The writer is a former member of the Pakistan Foreign Service.

November has not been a good month for Zardari. It started with the NRO debacle and this week, he has now been hit by the Agosta scandal. Before the month is over, the corruption cases against him will stand reopened. On top of all that, there are no overseas visits to western countries to provide respite from the monotony of life in the presidency.

Farhatullah Babar, who has the unenviable job of putting a good face on Zardari’s major and minor shenanigans, predictably dismissed the allegations of kickbacks in the submarine deal as a conspiracy. But he did not explain why a French daily should be scheming against Zardari; or who else might be behind this plot. Babar also said what everyone knows: that Zardari was not the president, prime minister or defence minister when the submarines were purchased (September 1994). What the spokesman omitted to say was that Zardari was then a federal minister in Benazir Bhutto’s second term as prime minister. More importantly, he was the country’s first husband.

Also, the spokesman’s claim that French President Sarkozy dismissed these reports last July is disingenuous. Sarkozy was only speaking of speculations that the bombing of French nationals in Karachi in 2002 was not carried out by Muslim extremists but was an act of retaliation by people who were supposed to receive the alleged commissions. Sarkozy did not deny that the kickbacks were paid.

◆ List of tasks
A: According to the column on Zardari, when were the submarines purchased?
B: List every person named in the column on Zardari.
C: Write the next paragraph of the column on Zardari, starting after its final sentence.

◆ Data block
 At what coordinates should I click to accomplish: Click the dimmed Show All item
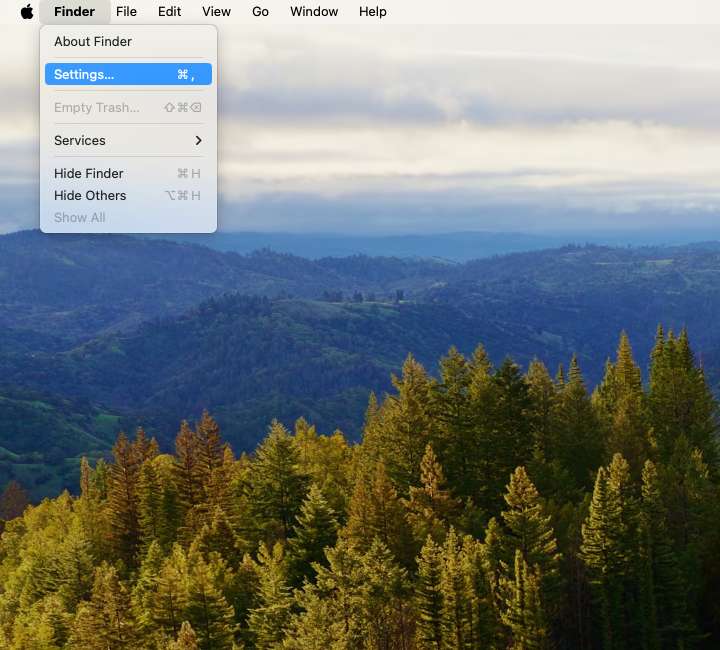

◆ Responses
A: September 1994.

B: Zardari, Farhatullah Babar, Benazir Bhutto, Sarkozy

C:
The allegations made in the French daily against Zardari merit a full and transparent investigation. If the government refuses to hold such an inquiry or attempts a cover-up, these reports will only gain credibility. That would not only do further harm to Zardari’s already tainted reputation but would also damage the prime minister’s standing.

Zardari finds himself in a decisive — some would say terminal — phase of a struggle for political survival. Besides exploring other options to get out of his troubles, he has now signalled a willingness to support the repeal of the 17th Amendment. According to some reports, he might even be prepared to give up the power to appoint the army chief. But Zardari’s credibility is extremely low and in any case, there aren’t many who are prepared to bet on his remaining in office for very long.

It is no secret that despite his professed commitment to undo the 17th Amendment, Zardari has been doing everything to obstruct and delay its repeal. The parliamentary committee on constitutional reforms was set up for precisely for this purpose and, so far, it has come up to Zardari’s expectations. It has been striving for a consensus on a comprehensive package of constitutional reform and, as Zardari had intended, the question of repealing the 17th Amendment, on which there is a broad agreement, has become inter-linked with the issues of wider provincial autonomy and the renaming of NWFP, on which a difference of opinion persists.

The deliberations of this committee, which are held behind closed doors, have been marked by total opaqueness. It has been meeting for several months but has not once briefed the media about its goings-on. The proposals made by different political parties have been treated as closely guarded secrets and the fate of proposals from the public is unknown. Such information about proceedings in the committee, as has trickled out, hardly inspires confidence.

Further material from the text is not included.